Relationship with BeautifulSoup

This component uses BeautifulSoup, a powerful tool for parsing web pages. It helps the component understand the structure of a website and extract the exact information you specify, even from complex web pages. You don’t need to know about BeautifulSoup to use this component; it handles all the technical details for you.

Inputs

  • URLs: Enter the web addresses (URLs) of the websites you want to extract data from. You can list multiple URLs separated by commas (e.g., www.example.com, www.anothersite.com). Nappai will automatically add “http://” if you forget it.
  • Selectors to extract: This is where you tell the component exactly what information to grab from each website. This uses CSS selectors, a way to pinpoint specific parts of a webpage (like a specific paragraph or a table). Don’t worry if you don’t know CSS; you can often find the selectors by inspecting the webpage’s source code (usually by right-clicking and selecting “Inspect” or “Inspect Element”). If you leave this blank, the component will return the entire page content.

Outputs

The component produces a list of “Data” objects. Each object contains the information extracted from a website. This data can then be used by other components in Nappai to perform further actions, such as summarizing the text, analyzing it, or storing it.

Usage Example

Let’s say you want to get the title and the main article text from a news website.
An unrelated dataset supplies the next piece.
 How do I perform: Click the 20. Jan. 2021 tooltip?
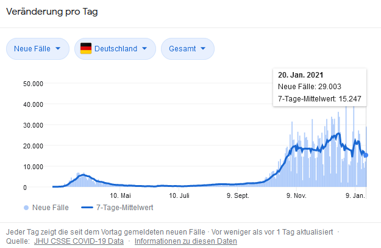(x=320, y=87)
  1. In the “URLs” input, you would enter the URL of the news article (e.g., https://www.example-news.com/article).
  2. In the “Selectors to extract” input, you would enter the CSS selectors to find the title and the article text (e.g., #article-title, #article-body). You might need to inspect the website’s source code to find the correct selectors.
  3. The component will then return a “Data” object containing the title and the article text. You can then use other Nappai components to, for example, summarize the article or send it in an email.

Templates

This component is used in the following Nappai templates:

  • Blog Writer
  • URL content to X
  • Summarizer: Use this to create a concise summary of the extracted text.
  • Categorizer: Use this to automatically categorize the extracted information.
  • Entities extraction: Use this to extract specific entities (like names, dates, locations) from the extracted text.
  • Google Drive Writer: Save the extracted data to a Google Drive file.
  • Many more: The extracted data can be used as input for a wide variety of other Nappai components.

Tips and Best Practices

  • Inspect the webpage: Use your browser’s developer tools to find the correct CSS selectors for the information you want to extract.
  • Test with one URL first: Before processing many URLs, test the component with a single URL to ensure it’s extracting the correct information.
  • Be mindful of website terms of service: Always respect the website’s robots.txt file and terms of service when scraping data. Excessive scraping can overload a website’s server.

Security Considerations

  • Avoid scraping websites that have explicit restrictions against scraping. Respect the website’s terms of service.
  • Be aware that the content of websites can change, so your selectors might need adjustments over time. Regularly check the output of this component to ensure it’s still extracting the correct information.